Elastase is another important neutrophil originating proteolytic enzyme. Contradicting findings about elastase activity in GCF of smokers compared with non-smokers with periodontitis have been reported, however: significantly higher mean levels of neutrophil elastase activity in smokers’ than non-smokers’ sites with matching PD has been detected (Söder 1999), but on the other hand lower concentrations of functional elastase in smokers’ than in non-smokers’ GCF has also been found (Alavi et al. 1995). This finding led Alavi et al. (1995) to the hypothesis that smokers’ neutrophils may release elastase prior to reaching the periodontal tissues for example during passing through the lungs, or possibly a greater proportion of the elastase is bound to substrate and remains undetected which may complicate the diagnostic value of GCF elastase in smokers.

Smoking possibly intervenes in the levels of protease inhibitors α2-macroglobulin (α2-MG) and α1-antitrypsin (α1-AT), which may be one mechanism by which smoking can affect the inflammatory process. In severe periodontal lesions of smokers significantly lower concentrations and total amounts of GCF α2-MG as well as significantly lower total amounts of α1-AT were found. These findings lead to conclusion that decreased local levels of these inhibitors may result in increased tissue damage due to increased activity of elastase and collagenase (Persson et al. 2001).

A soluble form of intercellular molecule-1 (sICAM-1) is known to be elevated in smokers’ blood compared with non-smokers (Koundouros et al. 1996). Conversely, in smokers with periodontitis GCF sICAM-1 is significantly lower compared with non-smokers (Fraser et al. 2001). Based on this finding Fraser et al. (2001) hypothesised that sICAM-1 molecules possibly bind to sequestrated neutrophils in periodontal microvasculature and provoke an inappropriate endogenous protease release contributing to periodontal destruction in the vicinity of the gingival microvasculature.

3.5. Cytokines

Bacterial products stimulate monocytes, macrophages and lymphocytes as well as resident fibroblasts and endothelial cells to secrete pro-inflammatory and immunoregulatory cytokines, which control cell growth and differentiation. Bacteria further stimulate chemokines and pro-inflammatory cytokines or subdue with anti-inflammatory cytokines and interferons the inflammation and regulate the development of the antimicrobial immunity in cooperation with antigen presenting cells (Julkunen et al. 2003). Smoking appears to affect normal balance of several cytokines, which are described as local hormones or cell-to-cell messengers. Especially the reduction of chemokines in smokers has been regarded to contribute to weakened neutrophil chemotaxis and migration to the site of inflammation in spite of the existing leukocytosis (Palmer et al. 2005).

In earlier studies increased levels of tumour necrosis factor (TNF) -α but decreased levels of IL-6 and IL-1β were detected in GCF of smoking periodontitis patients compared with non-smokers especially with tendency towards higher TNF-α levels in sites with an inferior treatment outcome (Boström et al. 1998a, 1999, 2000). Former smokers have also been reported to exhibit significantly higher GCF levels of TNF-α than non-smokers (Boström et al. 1998b).
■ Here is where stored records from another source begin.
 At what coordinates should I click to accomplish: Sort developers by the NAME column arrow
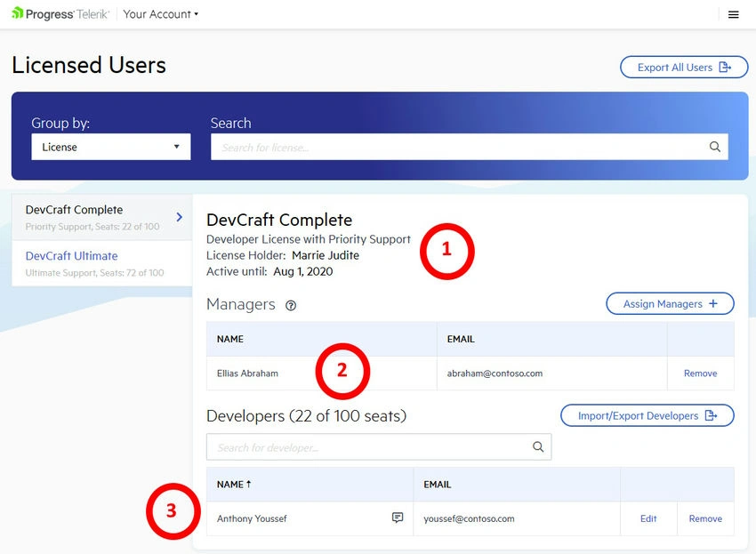pos(248,484)
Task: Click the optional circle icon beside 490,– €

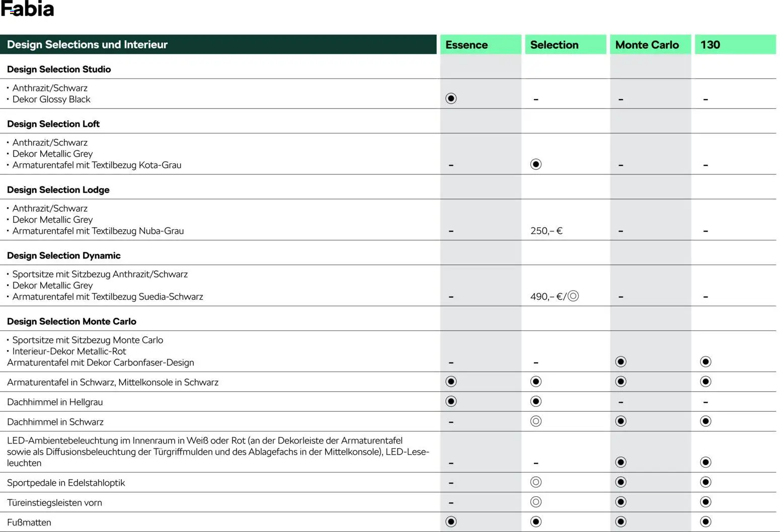Action: click(x=573, y=296)
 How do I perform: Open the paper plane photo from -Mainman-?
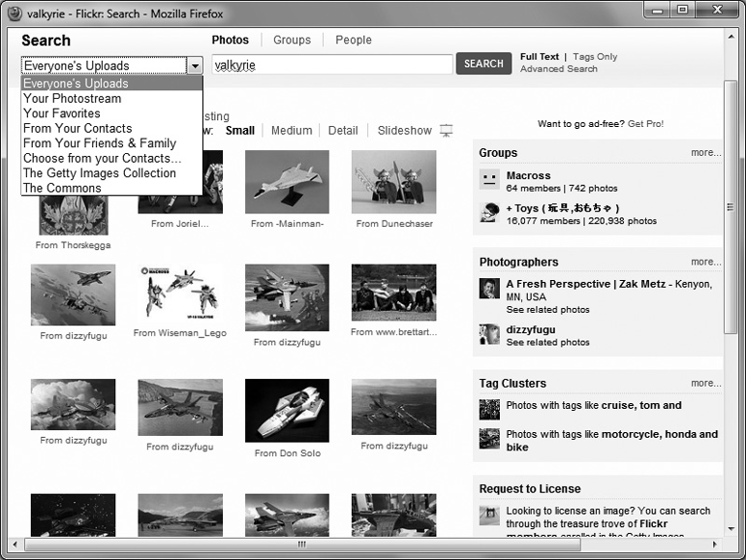[287, 182]
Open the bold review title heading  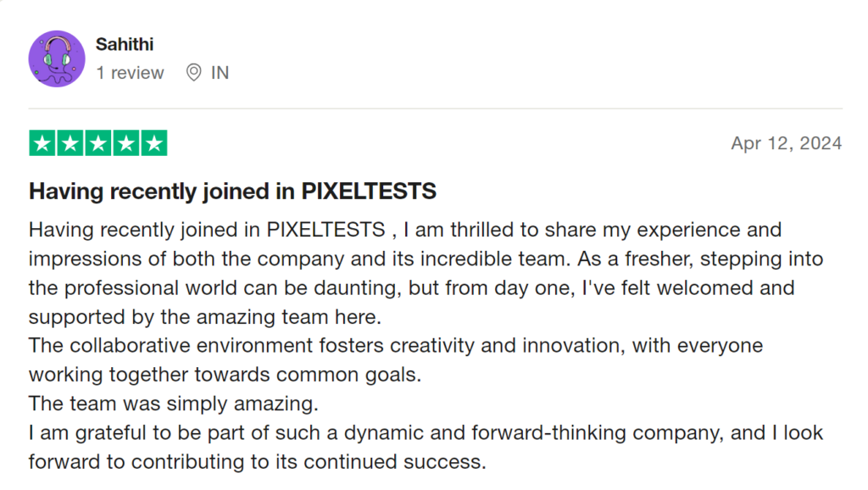pyautogui.click(x=232, y=192)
Parallel effect of smoking has been detected on GCF IL-10 both prior to as well as after periodontal treatment compared with non-smokers (Goutoudi et al. 2004).
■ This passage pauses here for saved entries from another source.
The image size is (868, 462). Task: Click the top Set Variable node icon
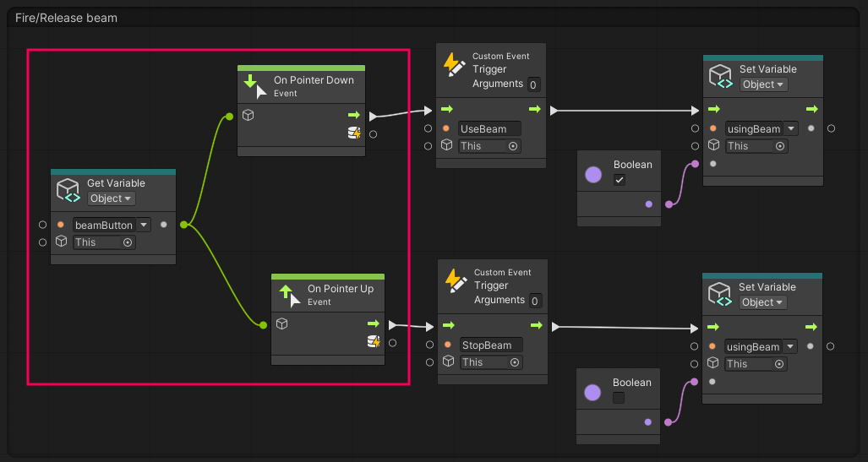(720, 76)
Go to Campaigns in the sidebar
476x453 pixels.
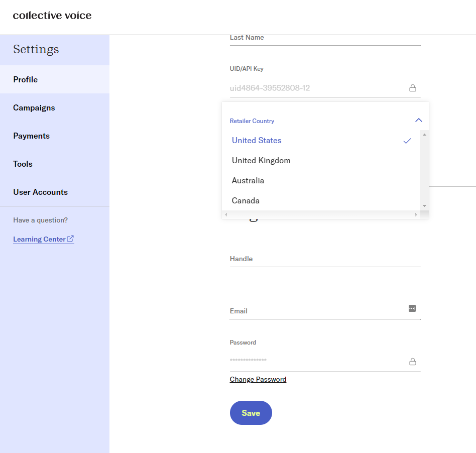34,107

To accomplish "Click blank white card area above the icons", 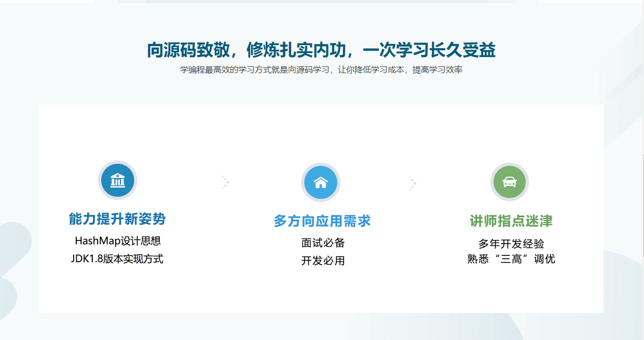I will coord(321,130).
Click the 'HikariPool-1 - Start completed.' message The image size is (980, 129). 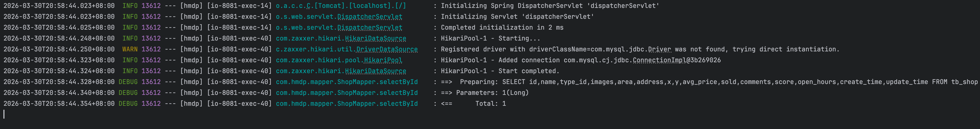coord(500,71)
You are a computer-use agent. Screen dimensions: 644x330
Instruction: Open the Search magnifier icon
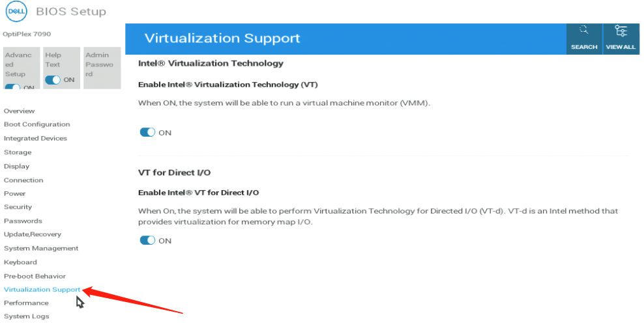click(x=583, y=30)
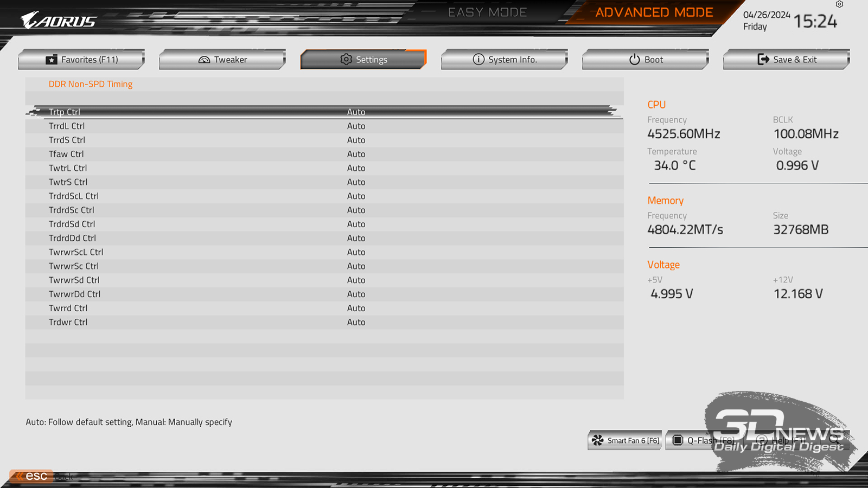Click the esc Back button
The height and width of the screenshot is (488, 868).
click(42, 476)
Smoking seems to decrease the mean levels of GCF IL-1α concentrations significantly but does not affect mean total protein concentration (Petropoulos et al. 2004). In this study by Pertropulos et al. (2004) neutrophil numbers were not significantly different between smokers and non-smokers suggesting that the reduced IL-1α concentration of smokers may be independent of any effect of smoking on neutrophil chemotaxis, and smoking may directly inhibit IL-1α production. Thus GCF IL-1α may be derived from the inflamed tissues rather than being locally produced by neutrophils in pocket.
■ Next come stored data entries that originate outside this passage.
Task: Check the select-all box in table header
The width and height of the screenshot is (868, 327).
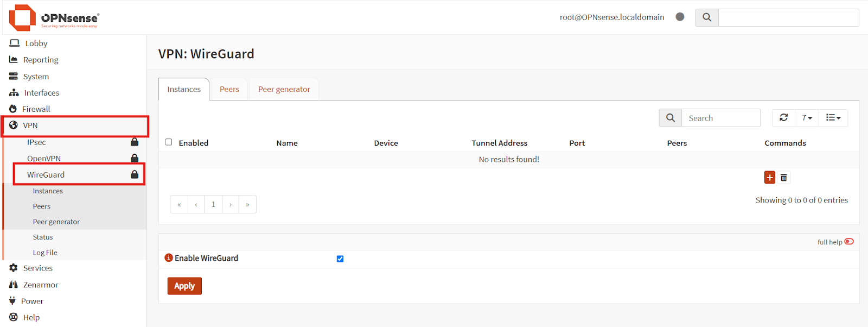Action: point(169,142)

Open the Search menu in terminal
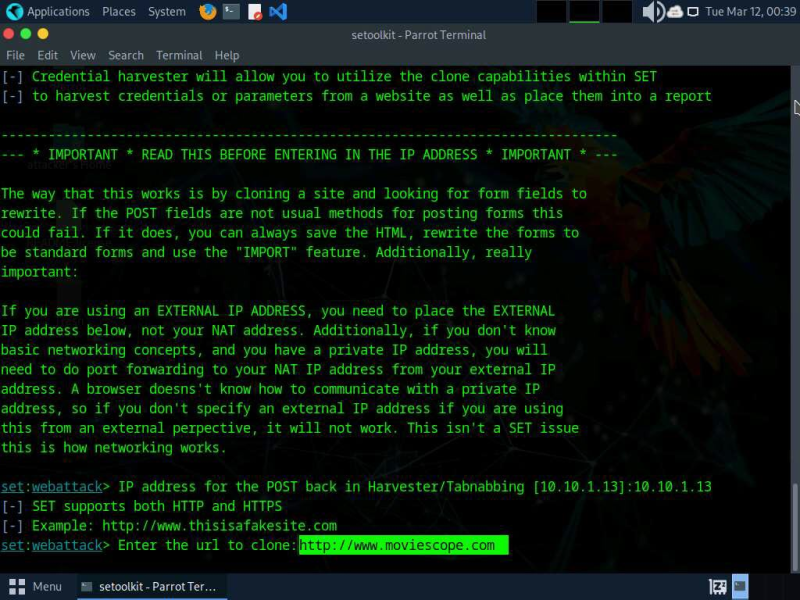[x=126, y=55]
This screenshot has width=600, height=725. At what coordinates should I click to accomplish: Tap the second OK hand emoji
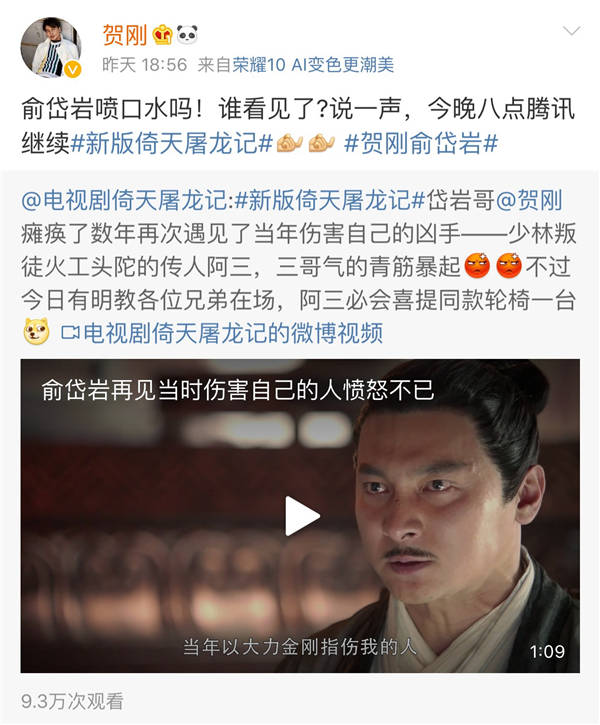(x=322, y=143)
Recently multiplex immunoassays have been used to analyse simultaneously multiple GCF cytokines. A comprehensive investigation by a multi-bead array assay facilitated the characterization of 22 GCF cytokines, which were studied with respect to possible alterations in host response caused by smoking (Tymkiw et al. 2011). Quantities of pro-inflammatory cytokines, chemokines and regulators of T-cells and NK cells were found to be affected by smoking. Healthy sites of smoking periodontitis patients showed significantly less IL-6 and IL-12 than similar sites of non-smoking patients. In addition to these, smokers’ periodontitis sites showed also significantly lower quantity of IL-1α. Of chemokines IL-8, IL-10, monocyte chemoattractant protein (MCP)-1, macrophage inflammatory protein (MIP) -1α and RANTES were detected in lower amounts both from healthy and diseased sites of smoking periodontitis patients compared with similar sites in non-smokers suggesting that low chemokine response leads to inability to recruit inflammatory and immune cells and further to ineffective defence. This may have a major role in the pathogenesis of periodontitis in smokers. Also IL-7 and IL-15, regulators of T-cells and NK cells, showed a decrease in smokers compared with non-smokers (Tymkiw et al. 2011).

However, another study also utilizing a multiplex immunoassay concluded that there were no correlations between GCF levels of MIP-1α and RANTES and the smoking status suggesting that at the local level smoking is not a major determinant of the CC group chemokine concentrations in GCF, and that the determinant is the level of local inflammation (Haytural et al. 2014). Another contradicting finding was detected by analysing MCP-1 with enzyme linked immunosorbent assay (ELISA), where MCP levels in GCF were highest in smokers with periodontitis when compared with non-smoking periodontitis patients and healthy controls (Anil et al. 2013), showing the possible effect of the analyse method on the results.

3.6. sRANKL and OPG

Soluble receptor activator of nuclear factor κ B ligand (sRANKL), its cellular receptor RANK and osteoprotegerin (OPG), a protein, which binds to RANKL blocking its interaction with RANK, are the regulators of bone formation and resorption (Tang et al. 2009). Periodontitis patients compared with healthy controls exhibit higher expression of RANKL in gingival tissues and GCF, which associates especially with active sites (Vernal et al. 2004). RANKL:OPG ratios may be increased in GCF of periodontitis patients (Bostanci et al. 2007). In current and former smoking periodontitis patients GCF OPG concentrations were lower compared with never smokers, and finding was opposite concerning the sRANKL concentration (Tang et al. 2009). Consequently, the sRANKL:OPG ratio also appeared to be higher in current and former smokers but the finding was not statistically significant. Interestingly, when pack-years were included in the analysis, OPG concentration decreased with increasing pack years and also the sRANKL:OPG ratio was significantly higher in the high pack-years group being significant also in the multivariate analysis (Tang et al. 2009). An increased lifetime exposure above a minimum threshold of cigarette smoking was required for this pattern. This finding is supported by earlier results where the combination of lipopolysaccharide and nicotine were shown to decrease OPG production in osteoblasts in a dose dependent manner (Tanaka et al. 2006) and where periodontal ligament fibroblasts and epithelial cells directly exposed to nicotine decreased their overall protein synthesis (Giannopoulou et al. 2001; Chang et al. 2002). This may lead to increased sRANKL:OPG ratio in smokers and further cause imbalanced tissue homeostasis and consequent tissue degradation (Tang et al. 2009).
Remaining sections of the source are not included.